Start of The data

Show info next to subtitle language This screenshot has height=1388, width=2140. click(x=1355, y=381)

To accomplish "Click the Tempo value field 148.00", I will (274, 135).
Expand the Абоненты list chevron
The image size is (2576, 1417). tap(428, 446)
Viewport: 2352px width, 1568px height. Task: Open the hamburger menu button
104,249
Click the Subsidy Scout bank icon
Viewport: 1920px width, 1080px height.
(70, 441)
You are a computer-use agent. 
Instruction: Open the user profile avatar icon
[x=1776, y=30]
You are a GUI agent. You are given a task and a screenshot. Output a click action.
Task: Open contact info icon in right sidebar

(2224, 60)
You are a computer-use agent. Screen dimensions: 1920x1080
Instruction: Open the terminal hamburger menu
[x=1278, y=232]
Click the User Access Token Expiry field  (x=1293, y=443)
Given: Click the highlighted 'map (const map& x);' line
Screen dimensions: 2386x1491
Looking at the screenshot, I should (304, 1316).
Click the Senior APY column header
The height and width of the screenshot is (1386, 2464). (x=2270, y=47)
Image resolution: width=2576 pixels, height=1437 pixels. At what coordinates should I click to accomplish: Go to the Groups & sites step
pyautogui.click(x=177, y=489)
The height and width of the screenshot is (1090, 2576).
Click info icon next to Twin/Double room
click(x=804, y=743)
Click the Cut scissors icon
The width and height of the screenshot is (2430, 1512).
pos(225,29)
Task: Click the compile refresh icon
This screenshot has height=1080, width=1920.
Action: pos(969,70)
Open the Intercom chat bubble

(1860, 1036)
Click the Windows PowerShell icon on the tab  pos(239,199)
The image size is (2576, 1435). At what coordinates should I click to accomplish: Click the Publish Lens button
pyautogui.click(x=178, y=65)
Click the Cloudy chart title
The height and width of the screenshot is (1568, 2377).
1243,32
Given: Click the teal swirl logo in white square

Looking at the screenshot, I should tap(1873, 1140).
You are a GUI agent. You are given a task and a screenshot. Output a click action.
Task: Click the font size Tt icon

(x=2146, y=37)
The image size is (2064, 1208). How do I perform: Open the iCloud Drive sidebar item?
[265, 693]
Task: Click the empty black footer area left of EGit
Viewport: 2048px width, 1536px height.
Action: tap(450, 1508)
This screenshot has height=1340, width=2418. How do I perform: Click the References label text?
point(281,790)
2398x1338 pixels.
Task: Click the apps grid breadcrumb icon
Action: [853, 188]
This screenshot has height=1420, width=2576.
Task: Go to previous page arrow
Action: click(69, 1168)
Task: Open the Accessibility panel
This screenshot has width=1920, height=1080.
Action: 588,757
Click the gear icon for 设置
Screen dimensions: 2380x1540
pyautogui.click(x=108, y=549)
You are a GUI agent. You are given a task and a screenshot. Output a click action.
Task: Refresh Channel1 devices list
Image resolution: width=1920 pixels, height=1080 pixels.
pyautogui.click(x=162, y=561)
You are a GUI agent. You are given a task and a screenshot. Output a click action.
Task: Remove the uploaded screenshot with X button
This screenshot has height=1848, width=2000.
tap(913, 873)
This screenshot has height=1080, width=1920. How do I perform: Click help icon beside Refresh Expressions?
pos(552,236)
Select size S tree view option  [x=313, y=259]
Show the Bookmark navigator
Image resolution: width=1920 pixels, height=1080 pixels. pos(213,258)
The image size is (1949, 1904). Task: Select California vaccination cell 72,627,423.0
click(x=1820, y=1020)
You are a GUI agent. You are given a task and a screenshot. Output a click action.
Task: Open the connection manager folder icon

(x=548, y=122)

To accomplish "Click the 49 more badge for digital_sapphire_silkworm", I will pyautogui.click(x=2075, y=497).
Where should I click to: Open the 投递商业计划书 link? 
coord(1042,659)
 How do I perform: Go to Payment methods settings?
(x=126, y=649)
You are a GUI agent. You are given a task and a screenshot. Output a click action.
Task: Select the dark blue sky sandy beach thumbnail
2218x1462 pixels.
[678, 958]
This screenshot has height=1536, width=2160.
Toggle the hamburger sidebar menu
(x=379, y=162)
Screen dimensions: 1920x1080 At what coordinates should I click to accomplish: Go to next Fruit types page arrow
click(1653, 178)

End of The data

Check the records above line by line and tally those holding the string "will". Answer with the number only.

2